◆ **REQUIRED ACTIONS**:
[1] From the Rollbot rules text, print the passage between "Rollbot begins the" and "dice, and Dictate.", inclusive.
[2] According to the Rollbot rules text, which of its two starting tiles does Rollbot place on the Settle side?

◆ **TEXT EXCERPT**:
::::::

Rollbot isn't just a solo variant or alternate challenge. It is an artificial intelligence that plays the entire full game by standard rules. It follows logic to select its phases based on the current game state, giving other players the opportunity to predict and benefit from its phase selection. Any number of Rollbots can play in a game with any number of humans (up to the game's normal total count of 5.) You may want to do any of the following:
Play solo against one Rollbot, using the usual extra white die for phase selection in two-player
Play solo against two, three, or four Rollbots
Two human players can play with a Rollbot as a third player rather than rolling an extra die for phase selection
How Rollbot works
Rollbot works by rolling dice, choosing a phase, assigning its dice, and playing through all chosen phases just as in the standard game of Roll for the Galaxy. Rollbot follows all the standard rules of the game as a human player would, with all of its choices defined by these rules.
Rollbot begins the game as usual, with a faction tile and home world, and gains the dice and other modifiers associated with them. Rollbot also begins by drawing two tiles as usual. It chooses the cheaper world to place on the Settle side; if that is tied it chooses the cheaper development to place on the development side; if that is also tied it picks randomly.
1. Roll dice and choose phase
Rollbot begins each turn by rolling all its dice as a human player would. Now Rollbot chooses a preference level for each phase based on the following logic. Note that for each phase, Rollbot must determine how many dice could be assigned to it. Rollbot uses all available capabilities to determine and reach that maximum, including Reassign and extra dice powers in its tableau, wild dice, and Dictate.
Explore: Rollbot's preference level is the total number of dice that it could assign to Explore to accomplish the following goals:
Stock to increase its money total up to at least $5.
Scout to increase its construction stacks up to two tiles each, except that Rollbot does not want more than 13 total tiles in its tableau plus construction stacks.

::::::

◆ **DATA RECORDS**:
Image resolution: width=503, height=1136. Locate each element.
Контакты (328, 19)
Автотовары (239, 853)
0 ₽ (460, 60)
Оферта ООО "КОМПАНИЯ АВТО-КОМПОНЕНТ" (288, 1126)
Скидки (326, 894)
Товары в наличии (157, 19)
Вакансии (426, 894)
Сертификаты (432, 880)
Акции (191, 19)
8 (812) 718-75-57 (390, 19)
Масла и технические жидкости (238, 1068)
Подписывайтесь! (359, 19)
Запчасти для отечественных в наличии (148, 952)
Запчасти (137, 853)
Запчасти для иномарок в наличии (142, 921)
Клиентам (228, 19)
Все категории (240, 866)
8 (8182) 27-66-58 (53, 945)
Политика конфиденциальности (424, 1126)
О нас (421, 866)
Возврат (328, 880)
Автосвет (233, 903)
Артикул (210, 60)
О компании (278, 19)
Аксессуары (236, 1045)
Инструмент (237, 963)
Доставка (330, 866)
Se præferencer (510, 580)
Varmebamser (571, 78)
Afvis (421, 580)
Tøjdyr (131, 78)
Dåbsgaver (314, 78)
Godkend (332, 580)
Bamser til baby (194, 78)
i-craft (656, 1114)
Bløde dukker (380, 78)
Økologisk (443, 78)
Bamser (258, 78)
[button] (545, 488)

::::::

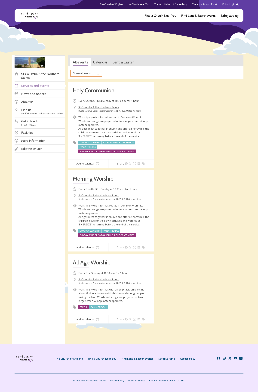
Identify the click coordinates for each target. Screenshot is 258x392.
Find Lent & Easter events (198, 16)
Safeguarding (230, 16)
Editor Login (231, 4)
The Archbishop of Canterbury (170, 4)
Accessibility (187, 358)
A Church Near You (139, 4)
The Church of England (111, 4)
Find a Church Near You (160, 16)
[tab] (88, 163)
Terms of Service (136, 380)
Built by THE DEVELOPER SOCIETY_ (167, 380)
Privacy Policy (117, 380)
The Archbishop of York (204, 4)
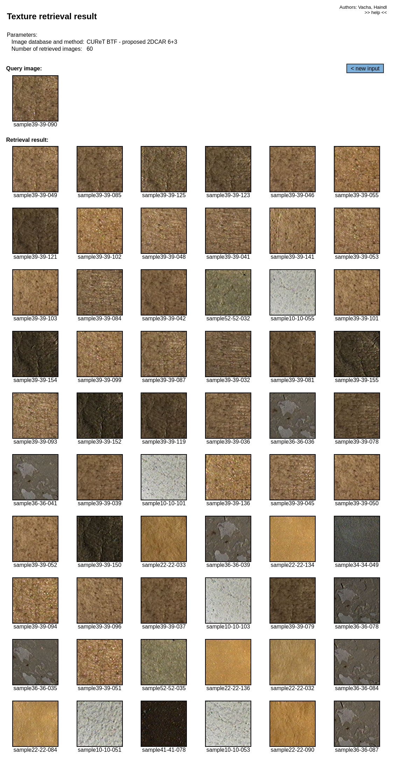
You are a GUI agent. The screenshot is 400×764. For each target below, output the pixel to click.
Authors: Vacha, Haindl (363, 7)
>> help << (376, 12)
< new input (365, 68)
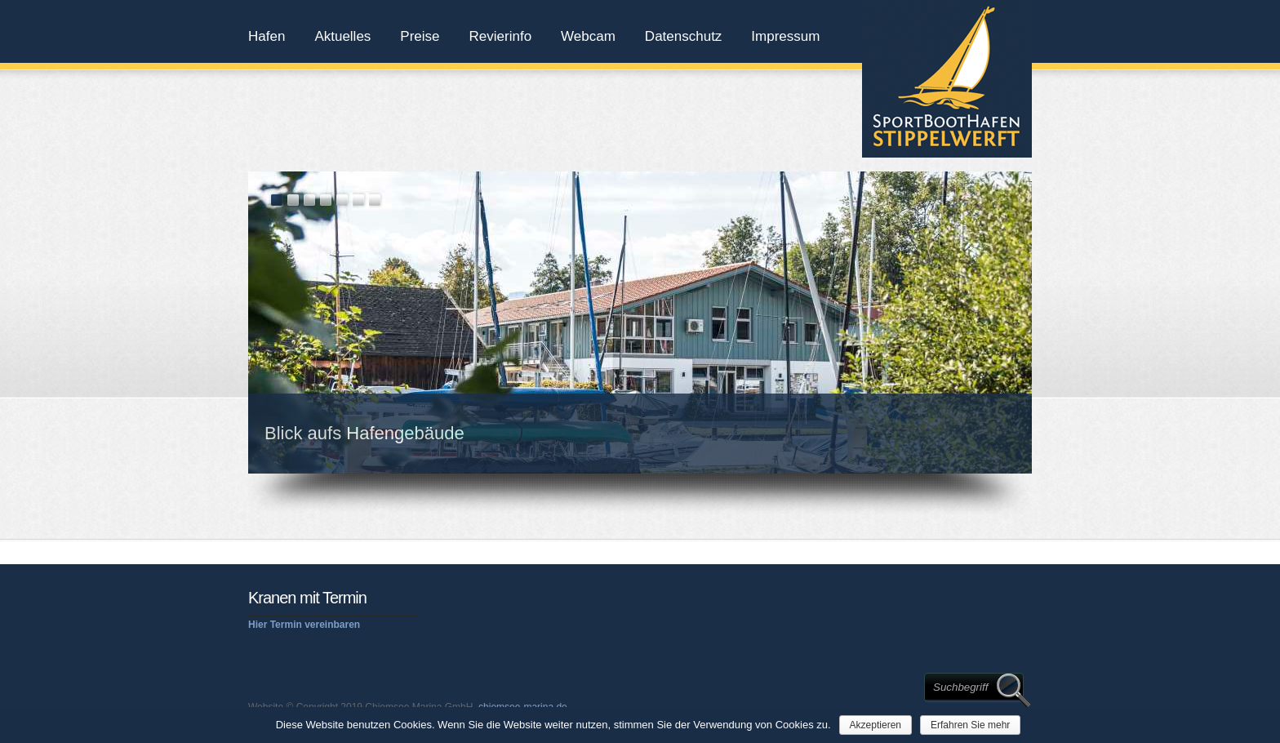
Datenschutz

::::::

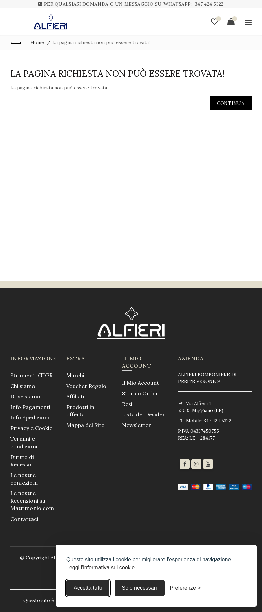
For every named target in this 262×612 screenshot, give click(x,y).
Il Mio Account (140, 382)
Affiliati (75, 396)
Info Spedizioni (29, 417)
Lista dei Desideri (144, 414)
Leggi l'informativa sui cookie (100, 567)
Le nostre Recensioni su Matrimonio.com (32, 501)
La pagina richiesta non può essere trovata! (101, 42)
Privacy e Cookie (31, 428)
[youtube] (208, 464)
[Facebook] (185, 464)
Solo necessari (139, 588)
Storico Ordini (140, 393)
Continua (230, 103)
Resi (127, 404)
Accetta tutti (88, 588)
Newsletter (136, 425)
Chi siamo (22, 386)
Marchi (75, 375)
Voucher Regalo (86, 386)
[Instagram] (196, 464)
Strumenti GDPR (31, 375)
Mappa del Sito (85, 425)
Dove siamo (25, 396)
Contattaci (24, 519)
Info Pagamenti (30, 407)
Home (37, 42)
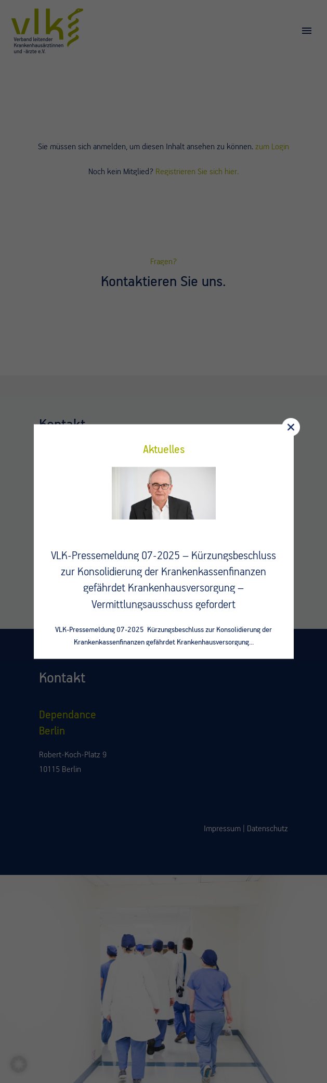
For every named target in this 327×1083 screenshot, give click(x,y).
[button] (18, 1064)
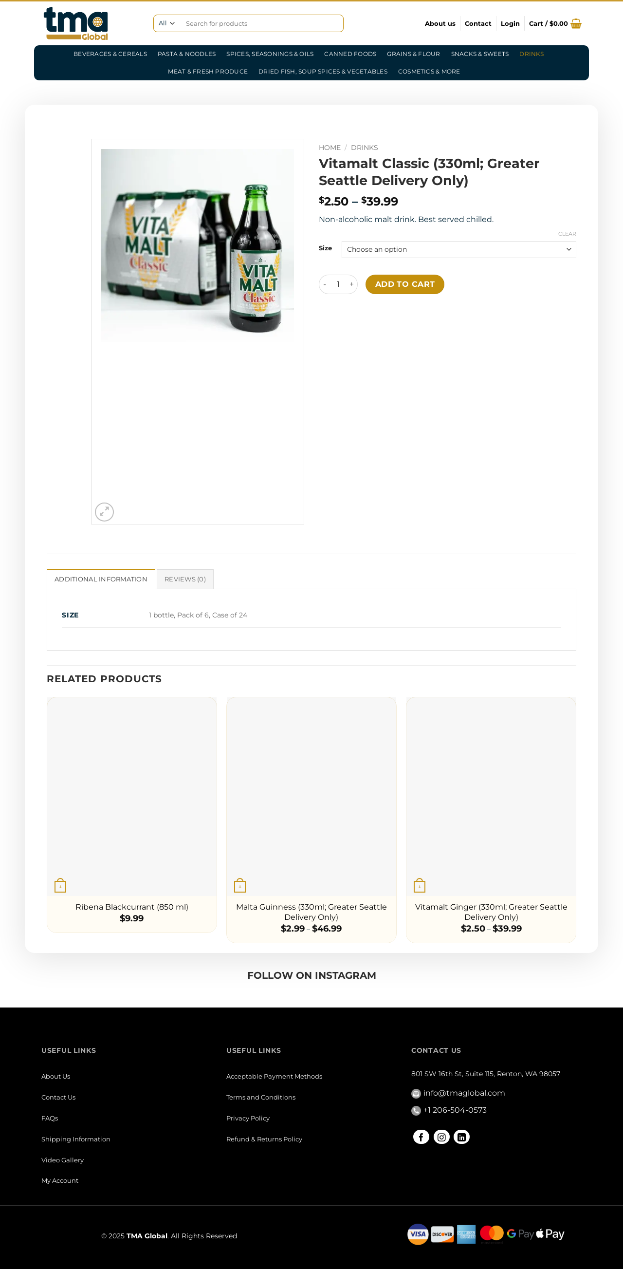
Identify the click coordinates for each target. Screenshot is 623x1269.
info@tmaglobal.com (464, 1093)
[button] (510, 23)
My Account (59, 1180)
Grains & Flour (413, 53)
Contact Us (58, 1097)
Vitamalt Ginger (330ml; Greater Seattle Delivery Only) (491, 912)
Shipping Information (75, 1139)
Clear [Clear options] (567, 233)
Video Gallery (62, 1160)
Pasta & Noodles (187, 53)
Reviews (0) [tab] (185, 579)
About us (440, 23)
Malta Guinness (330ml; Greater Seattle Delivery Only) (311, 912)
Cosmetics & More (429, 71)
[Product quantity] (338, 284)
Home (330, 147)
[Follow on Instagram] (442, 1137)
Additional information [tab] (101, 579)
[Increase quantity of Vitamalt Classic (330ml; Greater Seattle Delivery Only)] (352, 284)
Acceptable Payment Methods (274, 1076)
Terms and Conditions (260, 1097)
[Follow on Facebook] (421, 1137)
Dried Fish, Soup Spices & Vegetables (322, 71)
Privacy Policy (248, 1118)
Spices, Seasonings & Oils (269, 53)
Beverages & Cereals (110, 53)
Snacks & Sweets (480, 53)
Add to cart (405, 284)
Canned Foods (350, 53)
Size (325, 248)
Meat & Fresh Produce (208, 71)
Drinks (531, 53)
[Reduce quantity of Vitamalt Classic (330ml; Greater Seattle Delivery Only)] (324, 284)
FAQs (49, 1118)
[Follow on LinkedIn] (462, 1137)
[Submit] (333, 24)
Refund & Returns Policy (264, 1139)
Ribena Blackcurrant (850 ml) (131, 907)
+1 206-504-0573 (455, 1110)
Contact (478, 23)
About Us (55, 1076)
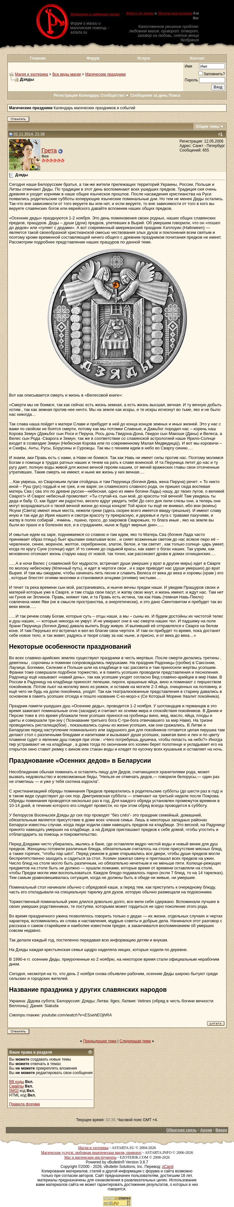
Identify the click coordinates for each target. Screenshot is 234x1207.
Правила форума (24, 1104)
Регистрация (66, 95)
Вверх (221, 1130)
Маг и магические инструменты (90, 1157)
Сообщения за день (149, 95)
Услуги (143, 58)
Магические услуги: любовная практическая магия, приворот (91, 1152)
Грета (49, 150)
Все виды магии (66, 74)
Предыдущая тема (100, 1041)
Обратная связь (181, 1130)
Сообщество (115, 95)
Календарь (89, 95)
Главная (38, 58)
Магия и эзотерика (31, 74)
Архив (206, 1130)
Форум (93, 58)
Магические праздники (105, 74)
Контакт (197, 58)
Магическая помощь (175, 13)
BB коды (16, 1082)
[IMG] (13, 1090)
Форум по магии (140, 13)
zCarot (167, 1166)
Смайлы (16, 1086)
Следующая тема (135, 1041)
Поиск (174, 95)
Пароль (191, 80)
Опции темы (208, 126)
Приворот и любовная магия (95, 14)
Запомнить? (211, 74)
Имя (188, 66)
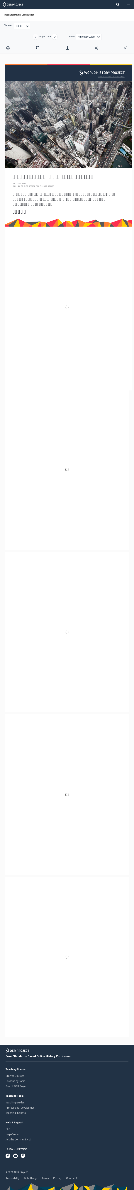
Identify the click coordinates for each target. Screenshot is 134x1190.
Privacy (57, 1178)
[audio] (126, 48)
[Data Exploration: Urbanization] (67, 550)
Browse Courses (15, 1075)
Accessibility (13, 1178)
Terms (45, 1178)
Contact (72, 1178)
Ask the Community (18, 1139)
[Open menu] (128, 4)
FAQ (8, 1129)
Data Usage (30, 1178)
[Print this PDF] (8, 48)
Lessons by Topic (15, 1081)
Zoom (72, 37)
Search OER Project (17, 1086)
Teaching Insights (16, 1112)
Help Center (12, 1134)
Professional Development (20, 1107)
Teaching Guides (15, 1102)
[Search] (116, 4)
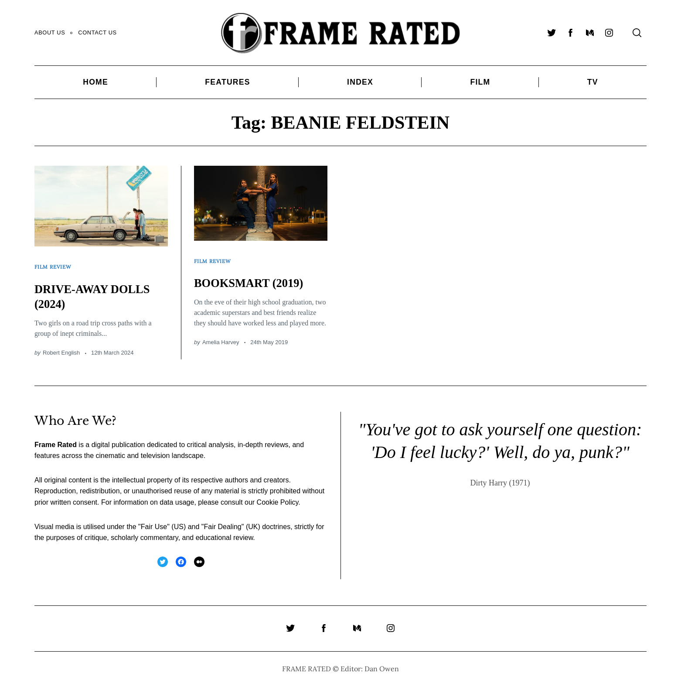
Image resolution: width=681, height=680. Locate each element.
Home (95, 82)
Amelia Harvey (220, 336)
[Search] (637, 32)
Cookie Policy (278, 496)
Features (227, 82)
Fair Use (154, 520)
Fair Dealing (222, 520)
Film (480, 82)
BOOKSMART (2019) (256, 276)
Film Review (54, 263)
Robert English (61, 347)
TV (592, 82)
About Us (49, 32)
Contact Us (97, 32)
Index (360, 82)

::::::

◆ **THE REPLIES**:
[1]
Rollbot begins the game as usual, with a faction tile and home world, and gains the dice and other modifiers associated with them. Rollbot also begins by drawing two tiles as usual. It chooses the cheaper world to place on the Settle side; if that is tied it chooses the cheaper development to place on the development side; if that is also tied it picks randomly.
1. Roll dice and choose phase
Rollbot begins each turn by rolling all its dice as a human player would. Now Rollbot chooses a preference level for each phase based on the following logic. Note that for each phase, Rollbot must determine how many dice could be assigned to it. Rollbot uses all available capabilities to determine and reach that maximum, including Reassign and extra dice powers in its tableau, wild dice, and Dictate.

[2] It places the cheaper world on the Settle side.